Domain object names must be unique. If you name the share
Folder_Redirections, no other domain object can re-use that name.
Create the GPO
- Sign in (preferably on a management workstation with RSAT) as an account that can edit Group Policy — typically an AD Domain Administrator.
- Open the Group Policy Management Console.
- Right-click your AD domain and choose Create a GPO in this domain, and Link it here….
- Name it something descriptive like
FolderRedirections. The new GPO appears below the domain entry. - Right-click the new GPO and choose Edit to open the Group Policy Management Editor.
- Navigate to User Configuration › Policies › Windows Settings › Folder Redirection.
Configure the redirection
Right-click the folder you want to redirect — Documents is the most common starting point — and choose Properties.
Target tab
- Setting:
Basic - Redirect everyone's folder to the same location - Target folder location:
Create a folder for each user under the root path - Root path: the UNC path to the share you created, for
example
\\10.0.1.5\Folder_Redirections.
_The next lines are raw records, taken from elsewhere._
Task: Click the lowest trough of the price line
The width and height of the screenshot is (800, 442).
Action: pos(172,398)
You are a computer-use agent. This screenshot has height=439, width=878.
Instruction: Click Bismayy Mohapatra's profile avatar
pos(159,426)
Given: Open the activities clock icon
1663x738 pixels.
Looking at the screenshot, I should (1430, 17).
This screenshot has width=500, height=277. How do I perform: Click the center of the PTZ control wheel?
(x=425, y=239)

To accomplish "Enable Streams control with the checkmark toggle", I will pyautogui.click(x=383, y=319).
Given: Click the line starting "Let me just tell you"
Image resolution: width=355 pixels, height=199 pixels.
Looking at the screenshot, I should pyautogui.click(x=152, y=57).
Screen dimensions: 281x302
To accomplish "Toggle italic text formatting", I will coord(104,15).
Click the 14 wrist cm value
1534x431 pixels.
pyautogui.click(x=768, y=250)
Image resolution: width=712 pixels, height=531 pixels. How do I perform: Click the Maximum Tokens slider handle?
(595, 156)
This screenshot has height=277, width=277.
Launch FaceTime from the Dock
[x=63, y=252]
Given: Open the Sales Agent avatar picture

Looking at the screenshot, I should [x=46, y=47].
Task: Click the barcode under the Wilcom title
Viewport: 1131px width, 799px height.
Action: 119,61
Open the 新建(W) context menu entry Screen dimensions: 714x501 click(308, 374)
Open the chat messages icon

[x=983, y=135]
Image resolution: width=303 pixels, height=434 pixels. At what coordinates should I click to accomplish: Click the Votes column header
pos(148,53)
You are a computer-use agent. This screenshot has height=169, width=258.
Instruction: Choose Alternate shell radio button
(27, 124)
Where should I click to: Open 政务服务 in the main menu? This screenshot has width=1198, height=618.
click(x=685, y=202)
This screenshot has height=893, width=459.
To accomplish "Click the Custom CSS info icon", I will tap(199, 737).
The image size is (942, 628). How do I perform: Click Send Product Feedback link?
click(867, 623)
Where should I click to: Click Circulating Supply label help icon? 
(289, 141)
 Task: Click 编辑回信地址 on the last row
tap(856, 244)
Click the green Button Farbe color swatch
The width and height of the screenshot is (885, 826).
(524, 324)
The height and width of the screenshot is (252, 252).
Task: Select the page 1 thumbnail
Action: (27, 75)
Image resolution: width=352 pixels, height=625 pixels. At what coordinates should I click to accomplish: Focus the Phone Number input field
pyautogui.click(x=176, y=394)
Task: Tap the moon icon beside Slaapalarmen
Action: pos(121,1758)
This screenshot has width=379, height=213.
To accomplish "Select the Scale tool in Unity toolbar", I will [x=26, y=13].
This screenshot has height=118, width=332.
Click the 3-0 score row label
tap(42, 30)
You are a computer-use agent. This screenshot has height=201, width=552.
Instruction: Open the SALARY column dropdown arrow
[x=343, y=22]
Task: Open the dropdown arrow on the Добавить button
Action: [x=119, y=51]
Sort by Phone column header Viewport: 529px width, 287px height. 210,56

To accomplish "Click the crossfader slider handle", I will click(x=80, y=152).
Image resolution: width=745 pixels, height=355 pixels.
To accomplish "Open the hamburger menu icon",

Check the IP under Portal › IP & DNS for the VLAN that hosts the share.

Settings tab

- Uncheck Grant the user exclusive rights.
- Uncheck Move the contents of Documents to the new location.
- Check Also apply redirection to Windows 2000, Windows 2000 Server, Windows XP, and Windows Server 2003 operating systems (compatibility, harmless on modern fleets).
- Check Leave the folder in the new location when policy is removed.
- Click OK.
Repeat for any additional folders you want to redirect (Desktop, Pictures, etc.).
Scoping to a subset of users
To apply the GPO only to selected users:
- In the Uplevel Portal, go to
Directory › User Groups and create a group named, for
example,
redirection. Add the relevant users. - Back in the Group Policy Management Editor, on the GPO’s
Scope tab:
- Remove Authenticated Users from security filtering.
- Add the
redirectiongroup. - Add Domain Computers as well — the GPO needs that coverage to evaluate correctly on every Windows version.
- Close the editor (GPOs are saved automatically to the domain
controller’s
Sysvolshare) and the management console.
After the GPO applies on a workstation, every member of the
redirection group will share the same set of redirected
folders — meaning a user’s Documents follows them everywhere.
Verifying the GPO
After the policy applies, the user’s Documents folder should point to the share rather than the local disk:

Forcing a policy refresh
Group Policy refreshes every 90 minutes by default, with a random ±30-minute offset. To apply changes immediately on a client, run:
gpupdate /force
Output will be along the lines of:
Updating Policy...
User Policy update has completed successfully.
Computer Policy update has completed successfully.
Some changes still won’t take effect until the next sign-in or reboot.